Step 1: Students write monologues. After students have finished their thoughts, instruct them to flip their monologues back over and reference back to them while we are talking.
Step 2: Ask the students to look at their stories and their monologues and compare them. Which one was easier to write? Which one do you like better? Does one of them have a lesson that it teaches? Is it easier write what we know? What we see? What we want to discover? Are plays based off of real life? Were our playwrights affected by their own lives?
Step 3: Pass out Hale’s Monologue from the Crucible. Have students read it silently. And then put the monologue up on the projector/board.
Proctor, I cannot think God be provoked so grandly by such a petty cause. The jails are packed, our greatest judges sit in Salem now—-and hangin’s promised. Man, we must look to cause proportionate. Were there murder done perhaps, and never brought to light? Abomination? Some secret blasphemy that stinks to heaven? Think on cause, man, and let you help me to discover it. For there’s your way, believe it, there is your only way, when such confusion strikes upon the world. Let you counsel among yourselves; think on your village and what may have drawn from heaven such thundering wrath upon you all. I shall pray to God open up our eyes.
Step 4: Analyze Hale’s Monologue as a class. Ask Students: What is going on in the monologue? What can we infer? Did Arthur Miller ever feel these feelings? Did he create characters he could relate to? How can we tell? Are their parallels between the Crucible and Arthur Miller’s life? Students should recall on the information they learned from the model project about Arthur Miller. If they need a little direction, remind them that Arthur Miller was accused of being a communist and was blacklisted. And how he felt he was wrongly accused.
Step 5: Give students a monologue from the works of their assigned Playwrights (Lillian Hellman, Lorraine Hansberry, Tennessee Williams, Christopher Durang, Eugene O’Neill, Neil Simon and August Wilson) allow them to get into small groups. Tell them that the monologue has a small synopsis of the play and that they will be answering the questions on the worksheet with their knowledge of the playwright, the monologue, and the play synopsis to answer the questions. Students will be able to work in their small groups but tell them that they should discuss and then write the answers on their own. Allow them time to analyze it and try to pull in their playwright circumstances into the meaning of the monologue.

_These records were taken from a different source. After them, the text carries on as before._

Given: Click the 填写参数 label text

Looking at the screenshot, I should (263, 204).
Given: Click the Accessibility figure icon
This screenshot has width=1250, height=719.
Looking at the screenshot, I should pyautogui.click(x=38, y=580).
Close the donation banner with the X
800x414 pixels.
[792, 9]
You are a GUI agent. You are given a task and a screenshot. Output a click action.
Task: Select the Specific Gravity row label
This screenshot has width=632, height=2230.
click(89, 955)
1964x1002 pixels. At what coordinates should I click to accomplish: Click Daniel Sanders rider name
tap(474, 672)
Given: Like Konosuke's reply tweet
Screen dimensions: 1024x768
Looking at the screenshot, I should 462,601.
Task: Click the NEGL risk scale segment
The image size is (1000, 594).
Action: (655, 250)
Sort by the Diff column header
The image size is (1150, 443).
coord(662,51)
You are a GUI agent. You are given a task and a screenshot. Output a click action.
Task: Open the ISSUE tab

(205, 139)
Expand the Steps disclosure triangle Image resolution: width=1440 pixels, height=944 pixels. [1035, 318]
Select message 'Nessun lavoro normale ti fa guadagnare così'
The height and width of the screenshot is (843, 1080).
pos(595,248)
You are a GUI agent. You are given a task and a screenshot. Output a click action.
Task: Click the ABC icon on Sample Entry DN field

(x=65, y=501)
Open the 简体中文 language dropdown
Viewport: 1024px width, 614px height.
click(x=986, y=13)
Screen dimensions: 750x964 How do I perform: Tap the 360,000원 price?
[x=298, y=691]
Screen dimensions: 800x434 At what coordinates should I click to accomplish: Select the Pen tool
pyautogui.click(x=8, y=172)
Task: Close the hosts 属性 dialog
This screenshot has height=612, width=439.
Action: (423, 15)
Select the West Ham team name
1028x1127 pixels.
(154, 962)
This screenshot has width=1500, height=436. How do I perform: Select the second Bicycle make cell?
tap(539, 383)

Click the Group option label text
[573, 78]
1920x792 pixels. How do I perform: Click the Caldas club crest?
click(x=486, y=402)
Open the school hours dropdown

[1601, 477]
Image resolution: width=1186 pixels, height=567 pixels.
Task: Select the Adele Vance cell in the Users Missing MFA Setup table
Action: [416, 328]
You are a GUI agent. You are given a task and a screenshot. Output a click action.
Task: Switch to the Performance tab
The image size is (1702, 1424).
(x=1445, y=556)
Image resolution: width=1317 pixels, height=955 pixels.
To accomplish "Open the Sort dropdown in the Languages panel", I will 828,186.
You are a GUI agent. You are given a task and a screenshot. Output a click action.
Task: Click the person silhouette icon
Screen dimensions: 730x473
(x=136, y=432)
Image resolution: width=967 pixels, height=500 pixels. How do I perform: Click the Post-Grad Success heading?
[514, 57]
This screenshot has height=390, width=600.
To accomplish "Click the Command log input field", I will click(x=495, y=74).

Step 6: Come back together as a class and ask them why having their personal lives and feelings in their works is important? Ask them if that is an important quality of the Great American Playwright and why? Students should be able to answer this question in the discussion because they have the completed the questions on the worksheet.
Conclusion: Have them add any last comments on their Playwright Analysis and turn it in.